I'd be curious about a solution that uses OpenID as a backend (of sorts) for this... I wasn't seeing anything that would hook into ActiveDirectory directly when I googled (quickly). However, it could be pretty painless to implement over plain HTTP(S) (you'd be an OpenID provider that checked credentials against your local AD). In a best case scenario, you might be able to just add a couple classes to your app and be off and running -- no web server modules required. There is a lot of open source code out there for either side of this, so if nothing else, it's worth taking a look. If you exposed the backend to the users (i.e. gave them OpenID URLs), you'd have the added benefit of them being able to log in to more than just your internal sites using these credentials. (Example: Stack Overflow.)

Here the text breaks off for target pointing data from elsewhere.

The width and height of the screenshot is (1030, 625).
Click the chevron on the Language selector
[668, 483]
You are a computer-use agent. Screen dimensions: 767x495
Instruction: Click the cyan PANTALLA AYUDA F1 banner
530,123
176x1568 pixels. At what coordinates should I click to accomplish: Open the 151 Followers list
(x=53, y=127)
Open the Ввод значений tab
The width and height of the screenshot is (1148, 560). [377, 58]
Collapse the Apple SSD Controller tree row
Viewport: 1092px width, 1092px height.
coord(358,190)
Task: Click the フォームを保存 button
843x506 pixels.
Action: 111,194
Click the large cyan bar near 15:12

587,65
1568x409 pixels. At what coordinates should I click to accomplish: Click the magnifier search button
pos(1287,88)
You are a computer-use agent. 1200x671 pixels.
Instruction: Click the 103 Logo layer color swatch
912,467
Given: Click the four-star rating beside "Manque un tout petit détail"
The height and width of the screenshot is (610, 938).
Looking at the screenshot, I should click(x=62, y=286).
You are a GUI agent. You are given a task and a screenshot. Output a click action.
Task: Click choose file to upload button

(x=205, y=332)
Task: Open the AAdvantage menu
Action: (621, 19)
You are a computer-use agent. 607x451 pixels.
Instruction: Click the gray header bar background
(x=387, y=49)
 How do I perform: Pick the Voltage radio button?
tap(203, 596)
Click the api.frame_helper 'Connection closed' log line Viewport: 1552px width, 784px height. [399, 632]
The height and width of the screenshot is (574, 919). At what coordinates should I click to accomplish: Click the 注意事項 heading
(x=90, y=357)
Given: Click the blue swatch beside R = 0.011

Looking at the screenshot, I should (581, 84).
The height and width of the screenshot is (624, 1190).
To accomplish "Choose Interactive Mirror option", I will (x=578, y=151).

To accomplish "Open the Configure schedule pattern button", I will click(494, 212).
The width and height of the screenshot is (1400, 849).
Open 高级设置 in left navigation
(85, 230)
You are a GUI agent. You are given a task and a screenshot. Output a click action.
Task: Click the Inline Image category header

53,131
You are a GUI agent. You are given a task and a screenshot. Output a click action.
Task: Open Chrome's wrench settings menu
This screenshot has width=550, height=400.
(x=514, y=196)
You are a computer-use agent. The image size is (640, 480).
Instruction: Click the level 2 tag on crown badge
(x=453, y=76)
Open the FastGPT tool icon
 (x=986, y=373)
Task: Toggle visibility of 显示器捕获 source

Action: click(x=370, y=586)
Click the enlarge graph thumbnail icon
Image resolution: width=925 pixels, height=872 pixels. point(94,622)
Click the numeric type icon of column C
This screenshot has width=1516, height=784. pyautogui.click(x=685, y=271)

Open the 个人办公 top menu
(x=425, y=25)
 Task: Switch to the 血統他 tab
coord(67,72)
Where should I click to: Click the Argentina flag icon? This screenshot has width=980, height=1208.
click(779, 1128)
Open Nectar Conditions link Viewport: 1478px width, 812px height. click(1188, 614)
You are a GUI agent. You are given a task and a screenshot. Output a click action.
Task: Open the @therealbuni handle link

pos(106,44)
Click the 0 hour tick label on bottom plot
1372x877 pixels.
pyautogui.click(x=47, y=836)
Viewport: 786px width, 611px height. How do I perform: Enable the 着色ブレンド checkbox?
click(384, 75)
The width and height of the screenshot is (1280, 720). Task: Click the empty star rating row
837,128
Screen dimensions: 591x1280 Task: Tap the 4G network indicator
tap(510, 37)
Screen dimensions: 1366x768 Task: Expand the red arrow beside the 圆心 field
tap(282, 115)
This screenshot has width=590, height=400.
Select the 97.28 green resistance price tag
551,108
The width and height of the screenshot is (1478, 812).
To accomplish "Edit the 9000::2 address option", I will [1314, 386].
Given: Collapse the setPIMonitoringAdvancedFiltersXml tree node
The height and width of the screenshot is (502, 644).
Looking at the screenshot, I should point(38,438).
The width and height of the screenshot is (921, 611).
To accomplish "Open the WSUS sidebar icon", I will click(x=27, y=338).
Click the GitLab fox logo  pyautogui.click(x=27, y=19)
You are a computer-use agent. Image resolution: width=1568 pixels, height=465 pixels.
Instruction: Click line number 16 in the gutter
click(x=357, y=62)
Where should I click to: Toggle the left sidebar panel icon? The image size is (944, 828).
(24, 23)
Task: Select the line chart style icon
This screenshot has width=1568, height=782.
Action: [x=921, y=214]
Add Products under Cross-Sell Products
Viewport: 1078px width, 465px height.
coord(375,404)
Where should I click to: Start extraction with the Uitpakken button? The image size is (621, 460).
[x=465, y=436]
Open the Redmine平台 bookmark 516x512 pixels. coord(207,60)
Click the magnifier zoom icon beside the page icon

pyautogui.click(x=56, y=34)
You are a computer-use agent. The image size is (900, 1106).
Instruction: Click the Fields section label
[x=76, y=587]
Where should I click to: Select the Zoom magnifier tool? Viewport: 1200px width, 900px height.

As an aside, I'd be against making it so that Internet Explorer is required. I'm not sure if that is the goal from the way you wrote the question, but depending on your IT environment, I'd expect people who use Firefox or Safari (or Opera or ...) to be less than enthusiastic. (You're not developing against IE first, are you? That's been painful whenever I've done so.) This is not to say that you couldn't use this feature of IE, just that it shouldn't be the only option. The link you posted stated that NTLM worked with more than IE, but since I don't have any experience with it, it's hard to judge how well that would work.
I had a similar problem which I needed to solve for my organization.
I was looking into using adLDAP.
There is some documentation on the site for achieving seamless authentication with Active Directory too.
One option for you is to use CAS (central authentication service).
It has php client library.
How-to link to MS Active Directory: http://www.ja-sig.org/wiki/display/CASUM/Active+Directory
You would require Apache maven 2 though.
For IIS/PHP FCGI, You need to send out an unauthorized header:
function EnableAuthentication()
{
$realm = "yoursite";
header('WWW-Authenticate: Digest realm="'.$realm.'",qop="auth",nonce="'.uniqid().'",opaque="'.md5($realm).'"');
header("HTTP/1.1 401 Unauthorized");
exit;
}
You can then get at the username with:
$winuser = $_SERVER["REMOTE_USER"];
I then make sure the $winuser is in my database of allowed users.
Be SURE and test this under a non-privileged account. When I first installed this I tested it and it worked fine, but later when a standard non-server-admin user tried it this failed. Turns out some of the temporary directories need to have permissions changed for guest users. I can't recall the exact settings.